Within the pantheon of constitutional liberties, a criminal defendant's right to a public trial is singularly significant. It is embedded in our fiber as Americans and synonymous with fairness for courts to be open and their proceedings transparent. Despite its seemingly obvious nature, public trial jurisprudence can sometimes feel like a dramatically unsettled area of law and presents unique, nuanced litigation challenges both at the district court and appellate levels.

Part One of this article examines the origins of the right to a public trial. Part Two analyzes appellate review standards in public trial violation cases, the various categories of courtroom closures, and the triviality doctrine.

In its conclusion, this article suggests best practices to counter courtroom closure claims and avoid reversals based on public trial right violations.

  1. ORIGINS OF THE RIGHT TO A PUBLIC TRIAL

    The public examination of witnesses was already "a common feature" of law in the Roman Empire when Hadrian served as emperor from 117 to 138 C.E. (1) However, throughout history, trials, or their functional equivalent, have been shrouded in secrecy or resulted in other severe limitations on the rights of the accused. These instances show the importance of both the public and a criminal defendant's right to an open court.

    During the Spanish Inquisition, the preliminary examination of the accused, the questioning of witnesses, and the trial of the accused were conducted in secret. (2) In England, court proceedings required public access to "moots," which later evolved into juries, consisting of "the freemen of the community." (3) In the eleventh century, the jury transformed into a small group of individuals, but "the public character of the proceedings, including jury selection, remained un-changed." (4) As early as the sixteenth century, jurors in England were selected openly in the presence of judges, the prosecutor, and the accused. (5)

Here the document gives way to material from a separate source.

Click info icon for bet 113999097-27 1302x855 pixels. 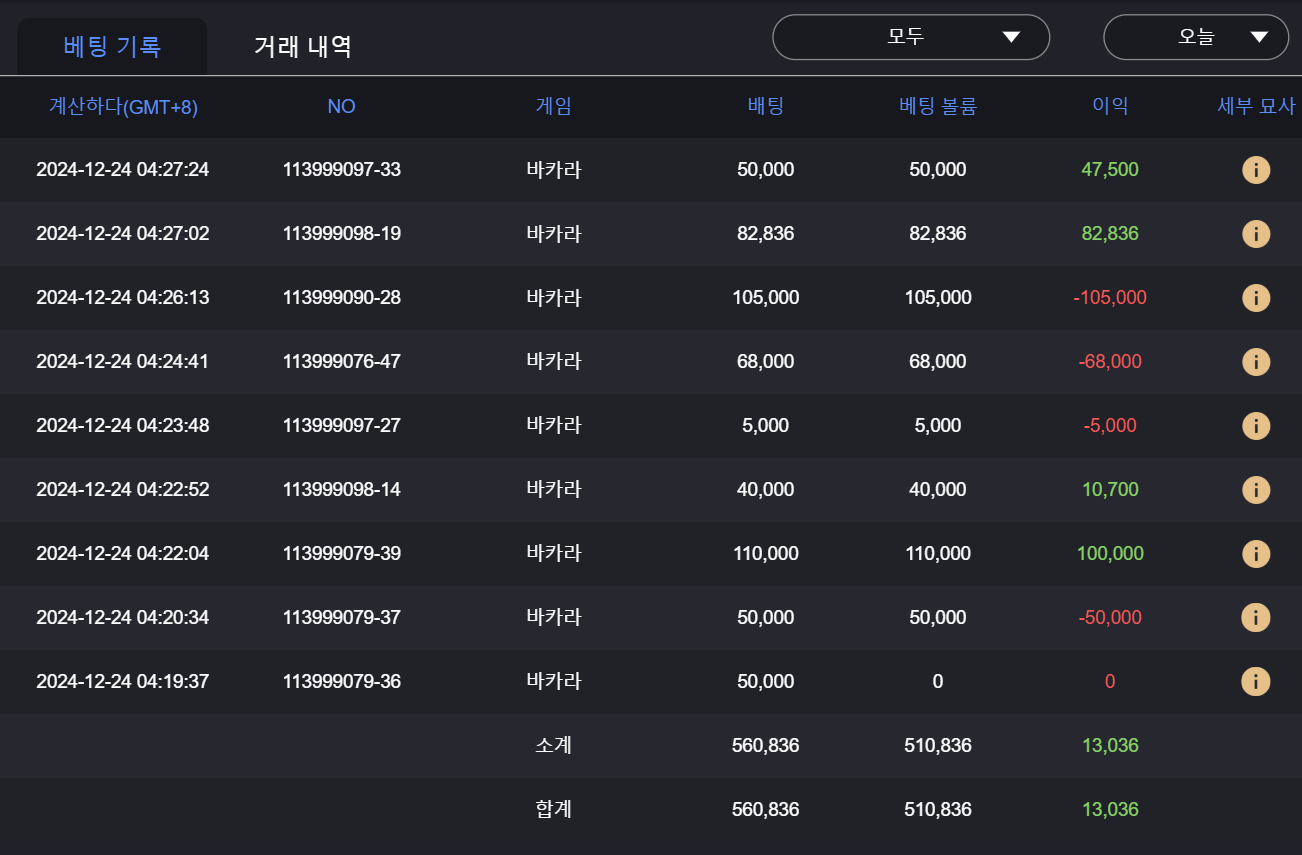(1255, 426)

    In sixteenth century England, the Star Chamber and the Commission for Causes Ecclesiastical "focused its attention on uncovering Roman Catholic conspiracies against the monarchy and the Church of England." (6) While some authorities argue that Star Chamber trials were public, like the Inquisition, witnesses were examined privately, as was questioning of the accused. (7) In sixteenth century France, King Louis XV's monarchy employed lettres de cachet, literally letters stamped or embossed with the king's signature or seal that ordered an individual to "be forthwith imprisoned or exiled without a trial or an opportunity to defend himself." (8) "In the eighteenth century they were often issued in blank to local police" and "Louis XV is supposed to have issued more than 150,000 lettres de cachet during his reign." (9)

    These historical examples seem oppressive now but prove the benefits of open courts and how secrecy provided fertile ground for seeds of abuse to grow. Legal scholar Jeremy Bentham appreciated the value that publicity played in restraining judicial abuse, calling it the "soul of justice," (10) and emphasized the significant role that publicity played as an important check on judicial arbitrariness. (11)

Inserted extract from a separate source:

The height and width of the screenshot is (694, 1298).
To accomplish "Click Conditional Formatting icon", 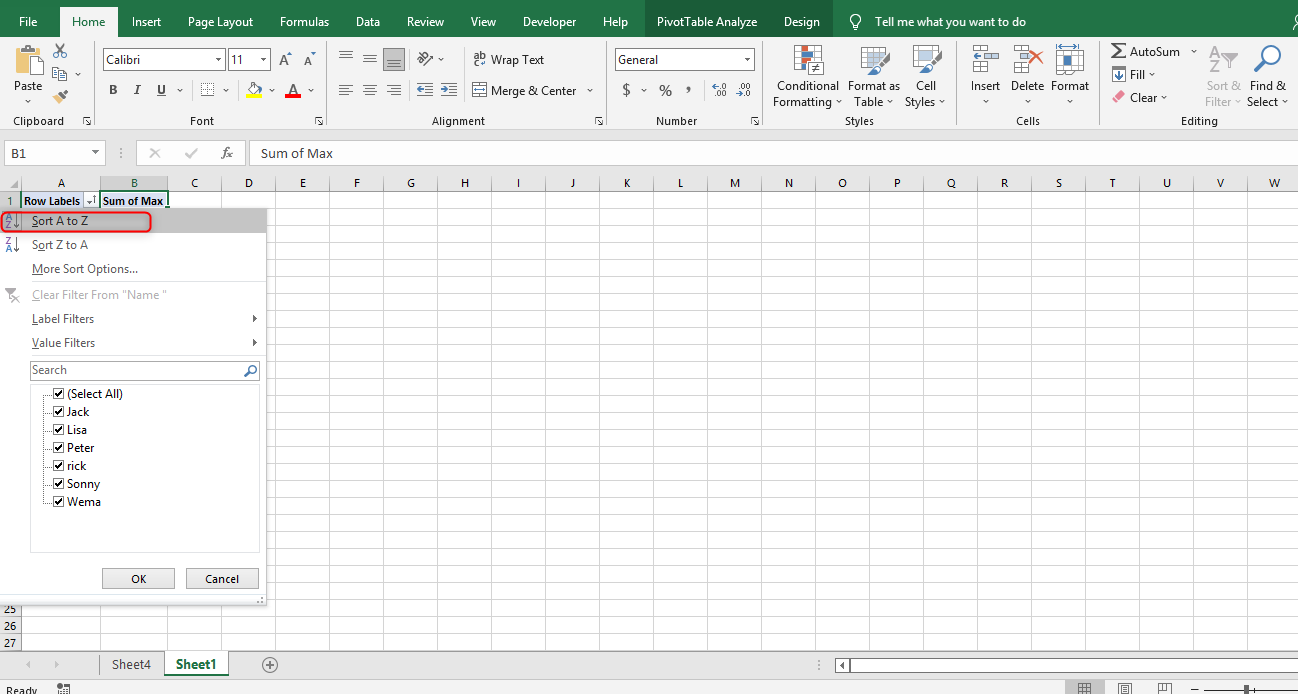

    The presumption of public jury selection later debuted in colonial American proceedings. (12) Many of the thirteen colonies enacted laws requiring jury selection to occur in open court. (13) For example, late-eighteenth-century statutes in North Carolina and Delaware showed a jury selection process similar to the jury wheel employed today. (14) Like Bentham, Founding Fathers Alexander Hamilton and John Adams saw public proceedings as a necessary safeguard against potential corruption. (15) Although never discussed during the debate on the Sixth Amendment, (16) Americans explicitly incorporated these sentiments and enshrined public trials as a constitutional right. (17)

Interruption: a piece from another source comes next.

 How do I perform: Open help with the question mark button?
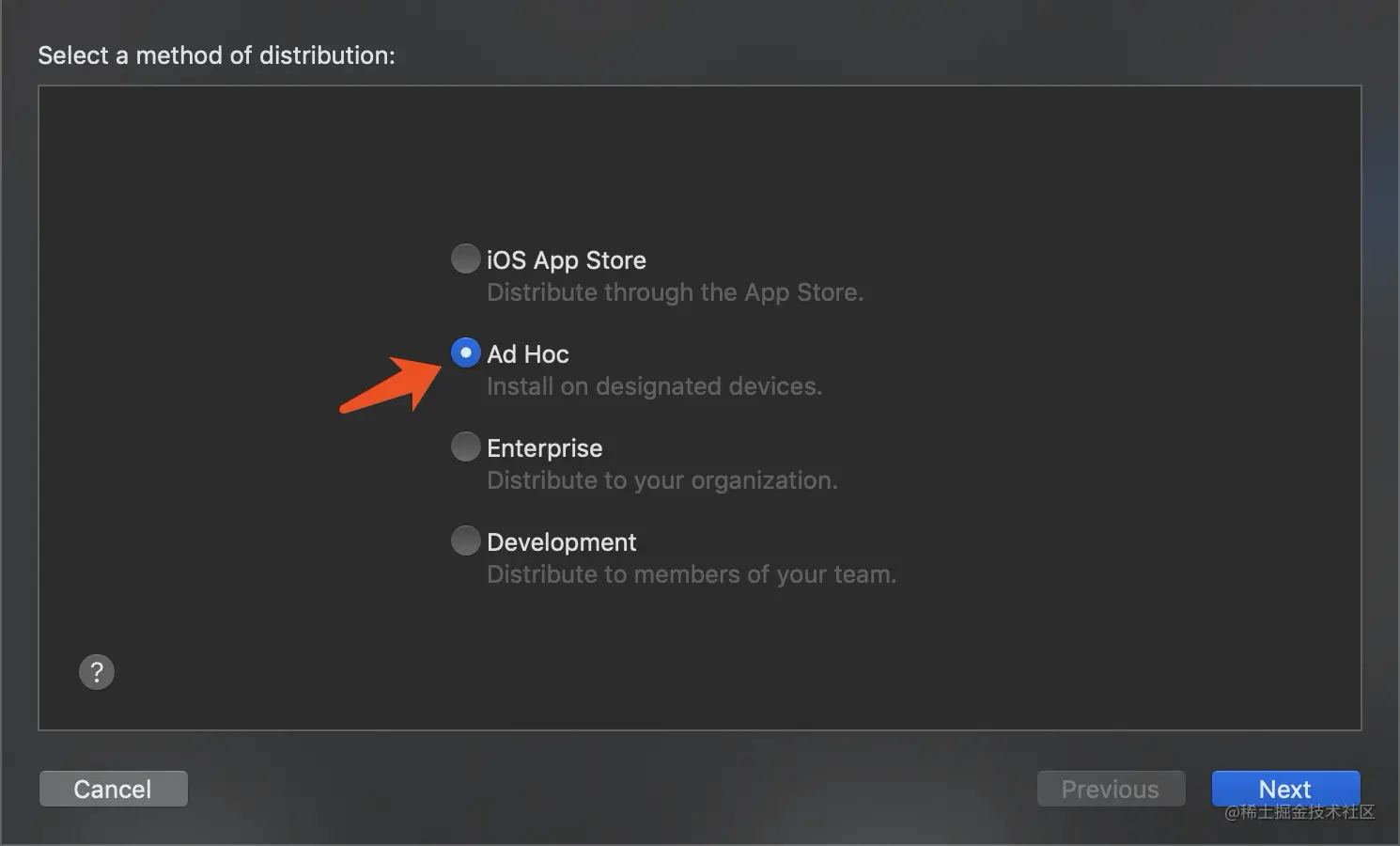(97, 672)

    As of 1948, when the Supreme Court decided In re Oliver, it stated it was "unable to find a single instance of a criminal trial conducted in camera in any federal, state, or municipal court during the history of this country." (18) In re Oliver dealt with a quirk of Michigan law that allowed for a "one-man grand jury" investigation to be conducted by a state circuit judge. (19) In performance of these duties, the judge summoned a witness as part of an alleged gambling and corruption investigation and questioned him, under oath, and in "secret in accordance with the traditional grand jury method." (20) The judge concluded that the witness's story did not "jell" and "immediately charged him with contempt, immediately convicted him, and immediately sentenced him to sixty days in jail." (21) The Supreme Court held that this abrupt change from grand jury proceeding to trial without an abatement in secrecy violated the defendant's right to a public trial on due process grounds. (22) Due process under the Fourteenth Amendment meant that the defendant could not be sentenced to prison without first having had a public trial. (23) In a prescient observation on an issue that would recur frequently in future cases, the Supreme Court noted that "without exception all courts have held that an accused is at the very least entitled to have his friends, relatives and counsel present, no matter with what offense may be charged." (24)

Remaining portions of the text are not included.